Nicolas Lambert est cartographe au sein du réseau interdisciplinaire pour l’aménagement du territoire européen (CNRS). Impliqué dans le programme de recherche européen ESPON, ses travaux portent principalement sur la représentation graphique de l’information spatiale, activité dans laquelle il développe une dimension critique et radicale. Membre du réseau Migreurop et du comité français de cartographie, il a notamment participé à la réalisation de plusieurs ouvrages comme l’Atlas de l’Europe dans le monde (2008) ou l’Atlas des migrants en Europe (2009 et 2012).
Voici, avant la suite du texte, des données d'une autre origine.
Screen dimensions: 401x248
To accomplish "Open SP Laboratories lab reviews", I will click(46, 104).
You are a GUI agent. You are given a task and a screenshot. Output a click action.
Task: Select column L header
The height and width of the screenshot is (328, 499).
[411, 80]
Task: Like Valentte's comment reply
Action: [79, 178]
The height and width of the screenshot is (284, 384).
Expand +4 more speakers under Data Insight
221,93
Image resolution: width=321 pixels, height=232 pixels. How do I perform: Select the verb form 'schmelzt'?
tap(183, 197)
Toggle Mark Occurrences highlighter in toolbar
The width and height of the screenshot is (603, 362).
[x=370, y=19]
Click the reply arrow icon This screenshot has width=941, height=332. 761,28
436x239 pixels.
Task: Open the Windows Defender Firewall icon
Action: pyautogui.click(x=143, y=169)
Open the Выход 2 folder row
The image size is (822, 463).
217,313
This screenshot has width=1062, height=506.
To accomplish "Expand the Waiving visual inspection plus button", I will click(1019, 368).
Il enseigne la cartographie à l’université Paris-Diderot.

Martin Grandjean – Refugee’s trajectories

Martin Grandjean
Refugee’s trajectories
2015
Voir le projet

Cette carte est une réponse à plusieurs carte de migrations publiées dans des médias internationaux. Celles-ci présentent en effet très souvent les flux migratoires sous la forme de traits reliant les pays d’origine aux pays d’asile, mais ne pondèrent souvent pas l’épaisseur de ces flux proportionnellement au nombre d’individus concernés. Conséquence : comme l’Europe est la destination de beaucoup de trajectoires, elle est saturée de traits, donnant l’impression que les migrants s’y rendent massivement.
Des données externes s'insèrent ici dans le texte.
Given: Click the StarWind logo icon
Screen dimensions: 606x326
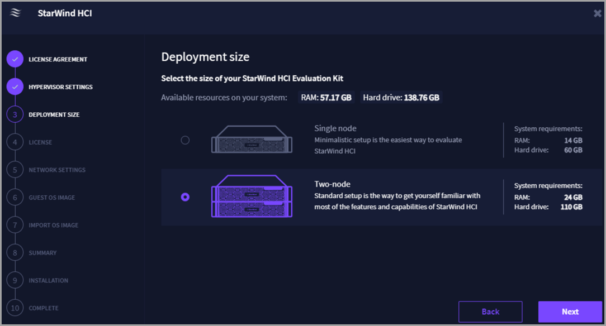Looking at the screenshot, I should point(15,13).
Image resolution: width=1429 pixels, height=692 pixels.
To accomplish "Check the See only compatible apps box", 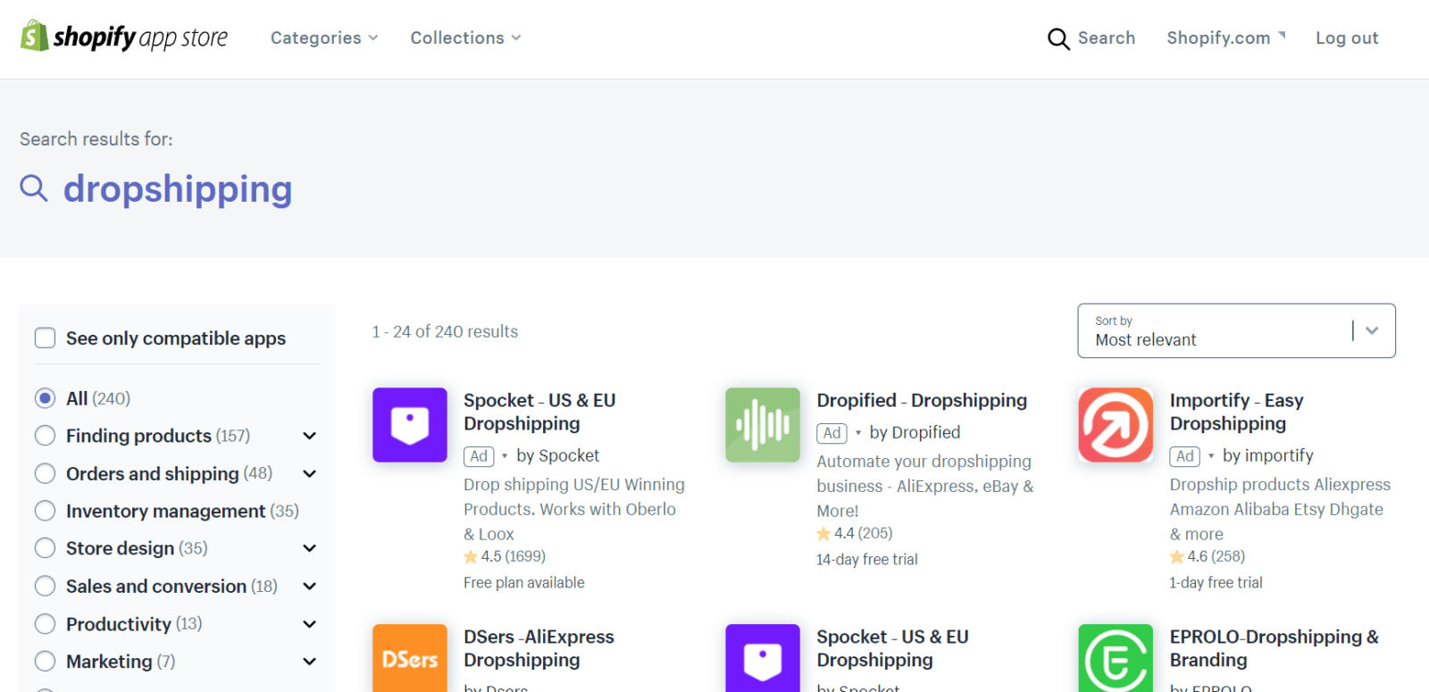I will pos(45,338).
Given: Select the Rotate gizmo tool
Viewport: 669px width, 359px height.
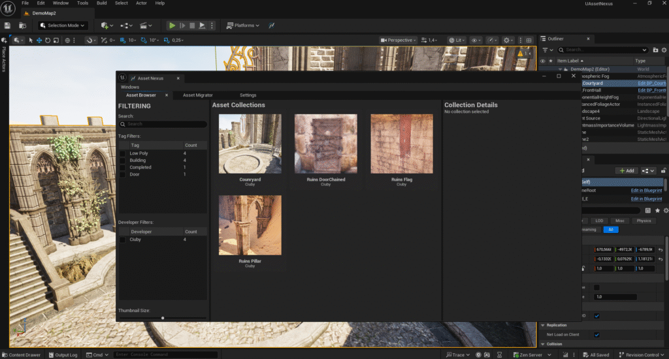Looking at the screenshot, I should point(48,40).
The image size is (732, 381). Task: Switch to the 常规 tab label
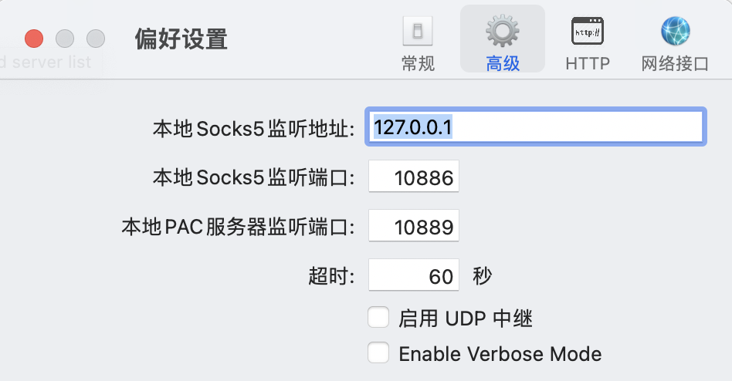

Or, si ces flux sont pondérés, compilés, on se rend compte que ces trajectoires vers l’Europe sont largement minoritaires : la majorité des réfugiés sont en effet généralement accueillis dans les pays limitrophes (Turquie ou Liban pour les Syriens, par ex.). Cette carte, si elle ne se veut pas aussi esthétisante que les cartes journalistiques traditionnelles, est un exercice de style qui veut montrer notre responsabilité de médiateurs face à ces données. Les visualiser, c’est rendre compte d’une réalité humaine – souvent tragique – à destination d’un public qui ne doit pas être trompé par une décision esthétique simplificatrice. Les données proviennent du UNHCR et concernent les 14 millions de personnes identifiées comme « réfugiés » pendant l’année 2014.

Martin Grandjean est chercheur en histoire contemporaine à l’Université de Lausanne. Ses recherches portent sur l’analyse de réseau de grands corpus d’archives. Porte-parole d’Humanistica, l’association francophone des humanités numériques, il mène également des projets dans le champ de la visualisation de données et de l’Open Data. On retrouve ses questionnements liés à la mise en données de l’histoire et à la visualisation statistique et data-journalistique sur son blog.

Isabelle Arvers – Heroic Makers vs Heroic Land

Isabelle Arvers
Heroic Makers vs Heroic Land
Vidéos Machinimas, 2016

Comment vivre dans la Jungle de Calais? Comment créer des espaces de vie et de partage ? Comment faire le travail du gouvernement qui refuse de voir l’urgence de la situation et qui se focalise sur la réduction du nombre de réfugiés à Calais? En moins d’un an, avec l’aide de nombreuses ONG, les réfugiés ont construit une ville-monde, peuplées de cafés, restaurants, cuisines, écoles, galeries d’art et espaces culturels…

Voir l’article sur Makery qui publie en exclusivité les deux interviews réalisées par Isabelle Arvers

Isabelle Arvers est auteur, critique et commissaire d’exposition indépendante. Son champ d’investigation est l’immatériel, au travers de la relation entre l’Art, les Jeux Vidéo, Internet et les nouvelles formes d’images liées au réseau et à l’imagerie numérique.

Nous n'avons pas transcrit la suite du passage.